Self-Deprecation

Self-Deprecation

We grow up being told we can be anything. We are told to strive for perfection in school which consumes our childhood, finishing second only to sleep. We then get to the point of people noticing we just might become that anything and we are looking pretty perfect in comparison to others. We begin to hear this humble word all of a sudden. We are told to be modest about our accomplishments. At the start of these occurrences, we are a little confused.

Why are we told we can become what we wanted and to try our best only to be told to conceal the progress or downplay the accomplishment upon completion? Unfortunately, because we are programmed during our childhood to conform to what is told to us. We began to learn to be modest or overly critical of ourselves. This is the way we learn to be “humble”. This is taught as showing humility.

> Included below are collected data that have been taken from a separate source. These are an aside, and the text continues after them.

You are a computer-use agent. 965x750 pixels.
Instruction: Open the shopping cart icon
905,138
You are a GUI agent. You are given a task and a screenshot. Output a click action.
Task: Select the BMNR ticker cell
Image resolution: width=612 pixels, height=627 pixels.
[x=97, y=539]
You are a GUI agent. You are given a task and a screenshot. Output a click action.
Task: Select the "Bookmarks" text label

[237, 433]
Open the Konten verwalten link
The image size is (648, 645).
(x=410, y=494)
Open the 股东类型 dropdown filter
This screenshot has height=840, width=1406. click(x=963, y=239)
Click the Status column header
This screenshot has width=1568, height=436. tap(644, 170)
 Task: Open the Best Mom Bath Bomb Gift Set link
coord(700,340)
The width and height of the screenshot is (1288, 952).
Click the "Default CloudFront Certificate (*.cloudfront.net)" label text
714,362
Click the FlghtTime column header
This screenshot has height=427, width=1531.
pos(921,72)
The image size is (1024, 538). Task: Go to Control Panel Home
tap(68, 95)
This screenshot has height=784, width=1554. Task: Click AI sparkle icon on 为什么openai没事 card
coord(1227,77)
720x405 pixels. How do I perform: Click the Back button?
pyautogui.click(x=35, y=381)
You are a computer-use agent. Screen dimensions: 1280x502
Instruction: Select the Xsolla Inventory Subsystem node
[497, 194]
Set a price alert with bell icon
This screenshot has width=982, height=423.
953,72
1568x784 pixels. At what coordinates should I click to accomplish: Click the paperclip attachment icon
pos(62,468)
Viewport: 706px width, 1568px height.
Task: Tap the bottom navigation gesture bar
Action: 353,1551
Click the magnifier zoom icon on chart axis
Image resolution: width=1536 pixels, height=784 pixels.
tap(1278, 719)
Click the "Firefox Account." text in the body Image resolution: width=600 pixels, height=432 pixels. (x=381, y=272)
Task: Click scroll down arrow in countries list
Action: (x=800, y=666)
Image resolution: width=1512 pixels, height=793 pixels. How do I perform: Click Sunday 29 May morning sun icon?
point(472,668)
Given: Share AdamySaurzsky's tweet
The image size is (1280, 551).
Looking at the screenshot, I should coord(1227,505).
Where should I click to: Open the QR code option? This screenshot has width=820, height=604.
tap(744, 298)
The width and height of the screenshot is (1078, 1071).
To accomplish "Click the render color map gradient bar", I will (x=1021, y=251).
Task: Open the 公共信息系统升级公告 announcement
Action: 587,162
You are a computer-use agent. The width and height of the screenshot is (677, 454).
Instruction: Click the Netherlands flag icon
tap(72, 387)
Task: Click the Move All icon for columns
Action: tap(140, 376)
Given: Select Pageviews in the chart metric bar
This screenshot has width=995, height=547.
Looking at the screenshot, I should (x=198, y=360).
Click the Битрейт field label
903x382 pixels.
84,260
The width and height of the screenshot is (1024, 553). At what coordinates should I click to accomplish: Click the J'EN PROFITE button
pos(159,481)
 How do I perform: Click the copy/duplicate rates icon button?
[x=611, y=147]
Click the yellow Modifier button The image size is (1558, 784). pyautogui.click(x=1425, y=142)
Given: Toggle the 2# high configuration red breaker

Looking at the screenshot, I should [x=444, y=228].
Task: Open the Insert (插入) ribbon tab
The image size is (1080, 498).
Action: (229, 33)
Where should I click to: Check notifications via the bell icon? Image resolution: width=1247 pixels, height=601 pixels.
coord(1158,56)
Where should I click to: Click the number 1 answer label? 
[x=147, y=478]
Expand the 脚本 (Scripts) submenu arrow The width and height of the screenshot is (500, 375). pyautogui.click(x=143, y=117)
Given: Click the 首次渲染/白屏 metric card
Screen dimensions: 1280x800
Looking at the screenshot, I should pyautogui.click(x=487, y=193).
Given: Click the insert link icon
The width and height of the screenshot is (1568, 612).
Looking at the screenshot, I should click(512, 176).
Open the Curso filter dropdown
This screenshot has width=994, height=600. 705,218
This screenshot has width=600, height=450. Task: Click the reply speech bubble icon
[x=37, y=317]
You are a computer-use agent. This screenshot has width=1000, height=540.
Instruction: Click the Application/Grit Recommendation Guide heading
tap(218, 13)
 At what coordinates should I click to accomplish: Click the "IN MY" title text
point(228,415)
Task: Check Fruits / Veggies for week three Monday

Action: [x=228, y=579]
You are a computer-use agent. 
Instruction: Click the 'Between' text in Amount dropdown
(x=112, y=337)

This is self-deprecation is in no way a positive trait.

We are told to be the best we can be with a very small percentage of people that are telling us this believing we’ll be able to do it. It’s kind of like people stating “Hey. How are you doing?” and you see complete shock or unease when you begin to answer the question. Worse is the friends or family you share your hopes and dreams with and they seem to have the same shock and unease when it starts to come to fruition. You have done no wrong. You shouldn’t feel bad about anything. You answered a question that was asked of you. You shared a goal with who you felt were allies and accomplished it.

The world wants you to conform to the understanding that when someone asks a question you should assume that they are just saying what is supposed to be said at the time. You know, “Hey. How are you?”, “You can be whatever you want in life”, “Be the best you can be.” This is all just common rhetoric now. No real meaning behind it. Only the attempt to convince you that intent was there. Well, you listened and took it to heart. Congratulations, because you believed what you heard and soared pass those empty well-wishes. Now, your new issue is dealing with the empty well-wisher’s feelings about how your success makes them feel. Yeah…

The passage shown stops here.